Sie verspricht sich von bloggenden Staatsdienern auch Material für neue Folgen der britischen TV-Serie "Yes Minister".
Keine speziellen Richtlinien in Österreich
In Österreich sind Beamten-Weblogs wie Civil Serf [noch?] kein Thema. Das dienstliche und außerdienstliche Verhalten von öffentlichen Bediensteten und Regelungen zur Amtsverschwiegenheit werden hierzulande im Beamten-Dienstrechtsgesetz [BDG 1979] und im Vertragsbedienstetengesetz [VBG 1948] geregelt, sagte Susanna Enk, Sprecherin des für die Bundesbediensteten zuständigen Ministeriums für Frauen, Medien und Öffentlichen Dienst zu ORF.at.
Darüber hinaus befinde sich derzeit ein allgemeiner Verhaltenskodex für öffentliche Bedienste in Ausarbeitung.

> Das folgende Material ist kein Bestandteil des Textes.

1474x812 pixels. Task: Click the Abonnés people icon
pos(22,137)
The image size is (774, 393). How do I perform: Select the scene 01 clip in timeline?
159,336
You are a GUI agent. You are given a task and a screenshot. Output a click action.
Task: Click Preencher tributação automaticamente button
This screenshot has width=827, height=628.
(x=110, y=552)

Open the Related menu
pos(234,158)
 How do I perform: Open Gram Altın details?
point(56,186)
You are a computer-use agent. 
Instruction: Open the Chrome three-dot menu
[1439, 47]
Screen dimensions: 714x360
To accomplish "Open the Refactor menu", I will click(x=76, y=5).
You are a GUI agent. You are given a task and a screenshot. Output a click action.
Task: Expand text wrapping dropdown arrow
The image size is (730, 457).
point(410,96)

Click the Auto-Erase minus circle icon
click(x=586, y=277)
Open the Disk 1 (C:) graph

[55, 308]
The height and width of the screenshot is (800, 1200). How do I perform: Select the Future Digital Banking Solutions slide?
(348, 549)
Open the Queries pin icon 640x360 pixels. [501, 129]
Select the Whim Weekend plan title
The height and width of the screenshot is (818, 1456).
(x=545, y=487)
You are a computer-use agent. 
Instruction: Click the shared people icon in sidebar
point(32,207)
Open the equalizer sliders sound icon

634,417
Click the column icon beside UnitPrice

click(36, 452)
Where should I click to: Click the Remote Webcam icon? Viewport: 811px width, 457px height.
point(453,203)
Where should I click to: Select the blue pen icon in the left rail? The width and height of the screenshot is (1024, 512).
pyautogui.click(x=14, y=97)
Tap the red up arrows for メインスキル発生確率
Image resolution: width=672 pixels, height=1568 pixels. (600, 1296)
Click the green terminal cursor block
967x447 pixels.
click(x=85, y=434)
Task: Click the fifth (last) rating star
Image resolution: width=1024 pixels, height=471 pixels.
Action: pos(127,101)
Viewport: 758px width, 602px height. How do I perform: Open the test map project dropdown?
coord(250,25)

Speziell auf Weblogs und Social-Networking-Sites zugeschnittene Verhaltensrichtlinien für Bundesbedienstete seien darin aber nicht geplant.
Vorratsdatenspeicherung, Druck auf Insider, Bloggen aus dem Innenausschuss - digitale Medien und Kontrollsysteme lassen auch hierzulande die Zonen der Halböffentlichkeit schrumpfen, in denen Politiker bisher noch recht ungestört manövrieren konnten. Ist das gut?